Bold is the word in color.
So often people ask me about color. As if, deciding on color combinations, is the most difficult decision to make. Here's a few answers on color:
One, look around in nature.
Two, what catches your eye?
Three, use a color chart.
Take this picture that caught my eye. I snapped this shot because I like the faded color. Although these balls are not from nature, they have been 'affected' by the natural elements. To my way of seeing things, this makes them better and the color more interesting.
If you have a color and like it, but want to add other colors, even for slight accents; what methods work?
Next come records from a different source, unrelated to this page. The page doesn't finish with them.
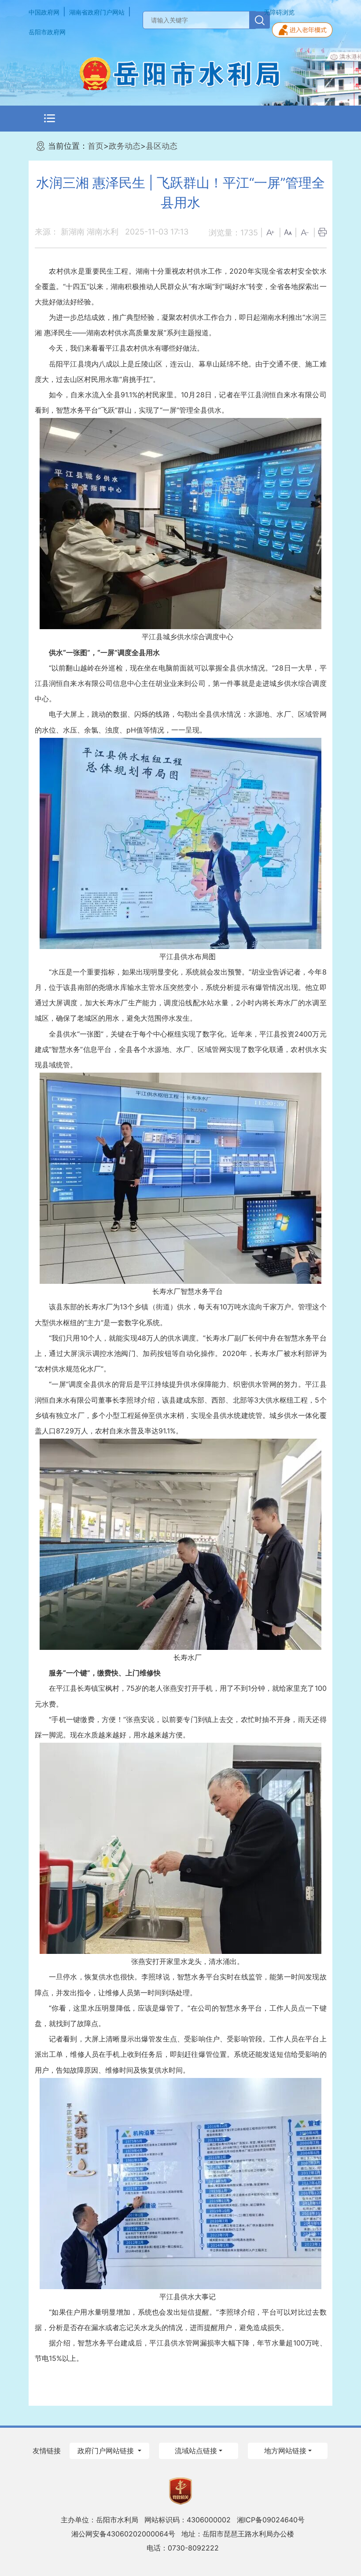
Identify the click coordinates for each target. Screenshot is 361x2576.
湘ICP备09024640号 (271, 2519)
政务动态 (124, 145)
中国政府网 (44, 12)
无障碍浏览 (279, 12)
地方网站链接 (285, 2450)
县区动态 (161, 145)
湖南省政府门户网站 (97, 12)
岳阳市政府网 (47, 32)
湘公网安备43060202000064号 (123, 2533)
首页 (95, 145)
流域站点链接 (196, 2450)
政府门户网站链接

Look at the way a flower lands in a patch of grass, or the various colors on a ripening peach. Use the odd colors even if they are strange to you. I call them the 'muddy colors'. Use them together, as pillow colors on a sofa.
Or draw yourself the color chart. Remember the primary and secondary colors? If you map out the triangle with the three primaries; red, blue and yellow, and then add an overlapping triangle with the secondary colors; purple, green and orange; you can use the opposite color across from your original color, as an accent color.
If your color is a pastel, then know its saturated form. Cotton candy pink may be a pastel of cherry red. But know this color. Then draw a line across the chart. The opposite of a purple-red, is a yellow-green. If you use a pastel in one of these colors, you might want to try a concentrated form of its opposite. Deep chatruese green is great with pale buff pink. Have fun, whatever you do. Be bold!
I learned something about customer appeal, from being in the business of bright colored furniture, where we often took bold steps in using color of paint and upholstery fabrics. Our shop employees would often remark....."Wow, who's going to make that bright piece work in an interior?" It never mattered. People would buy something because they liked it, and often because it was something they wouldn't have done themselves.
Again, be bold. The key word for color. If you aren't a bit daring, even with a multitude of neutrals...stand back and ask yourself: Can't I be a bit more bold?